═════ Data extract

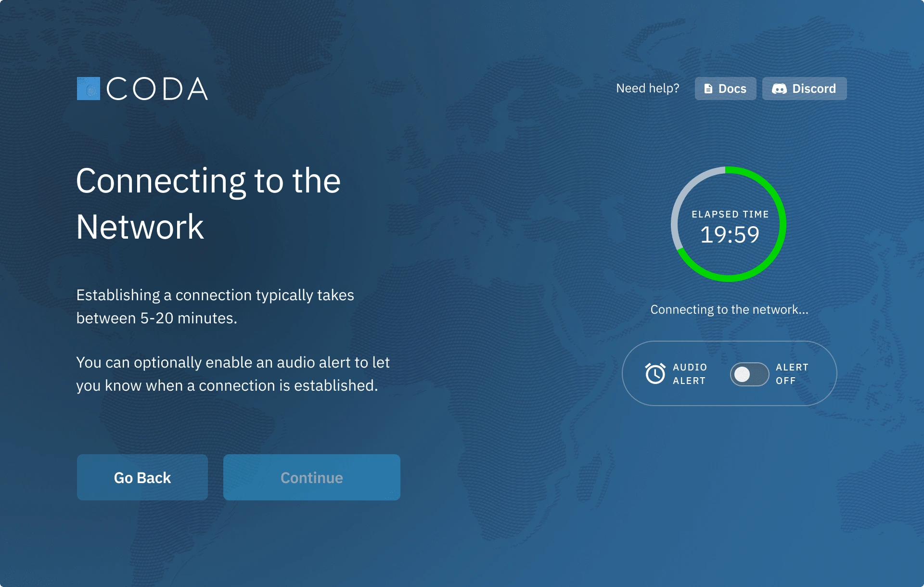Click the document icon in Docs button

pyautogui.click(x=708, y=89)
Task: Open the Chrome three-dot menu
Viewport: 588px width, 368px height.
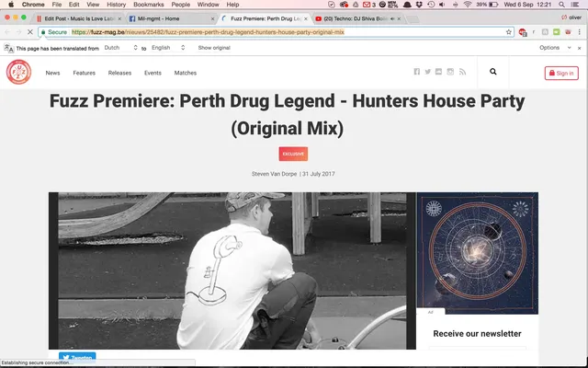Action: click(x=580, y=32)
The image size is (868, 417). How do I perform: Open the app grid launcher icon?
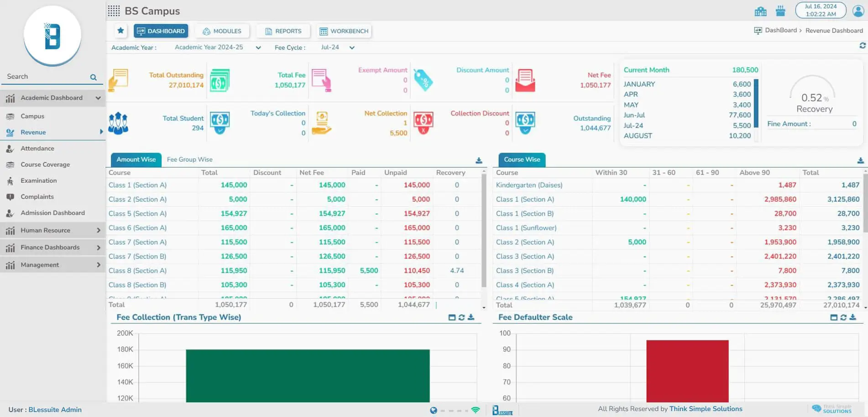[x=114, y=11]
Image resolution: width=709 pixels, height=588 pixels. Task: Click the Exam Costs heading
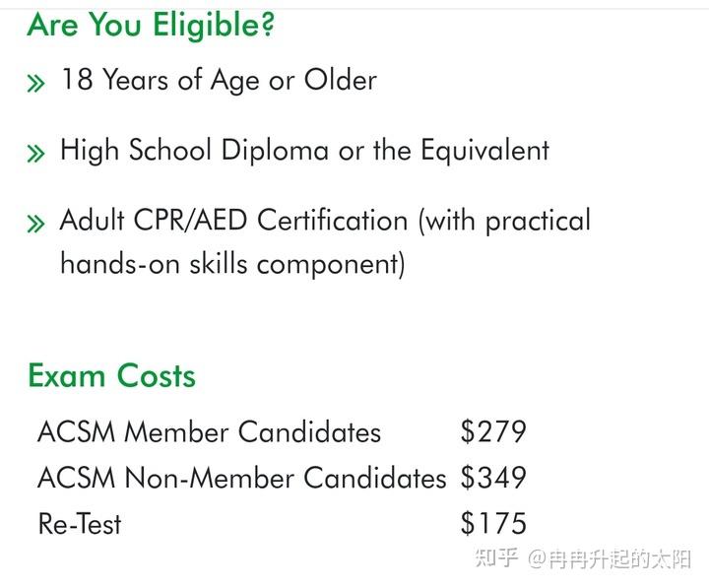tap(111, 375)
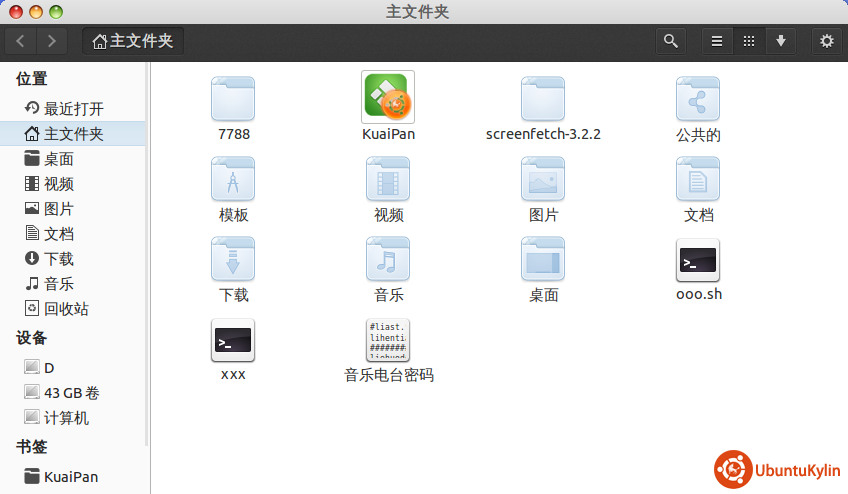Open the KuaiPan application icon

tap(388, 97)
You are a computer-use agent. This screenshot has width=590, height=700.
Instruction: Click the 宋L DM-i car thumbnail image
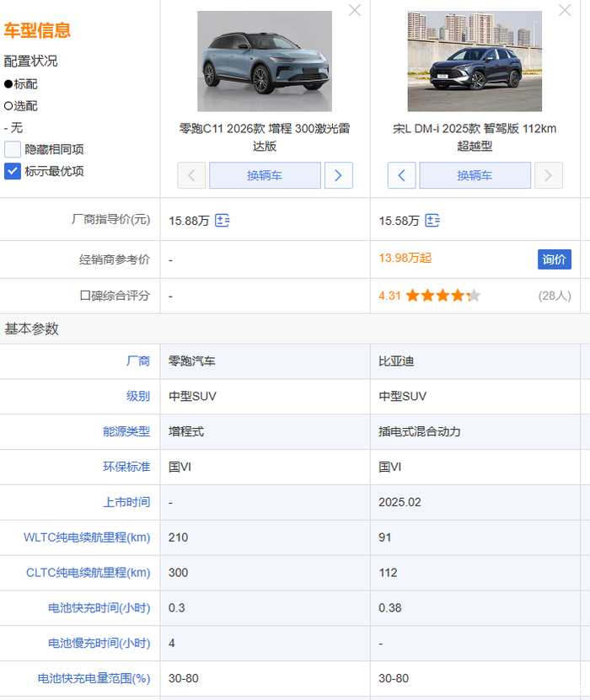(475, 61)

══════════

## Requirements
Could you give each line of the listing above as a Markdown table with the columns "Row" and "Line", skipping blank lines and leaving out the pictures?

## Answer to this task
| Row | Line |
|---|---|
| 1 | Click the document icon in Docs button |
| 2 | pyautogui.click(x=708, y=89) |
| 3 | Task: Open the Chrome three-dot menu |
| 4 | Viewport: 588px width, 368px height. |
| 5 | Action: click(x=580, y=32) |
| 6 | The image size is (868, 417). How do I perform: Open the app grid launcher icon? |
| 7 | [x=114, y=11] |
| 8 | Image resolution: width=709 pixels, height=588 pixels. Task: Click the Exam Costs heading |
| 9 | tap(111, 375) |
| 10 | Open the KuaiPan application icon |
| 11 | tap(388, 97) |
| 12 | You are a computer-use agent. This screenshot has width=590, height=700. |
| 13 | Instruction: Click the 宋L DM-i car thumbnail image |
| 14 | (475, 61) |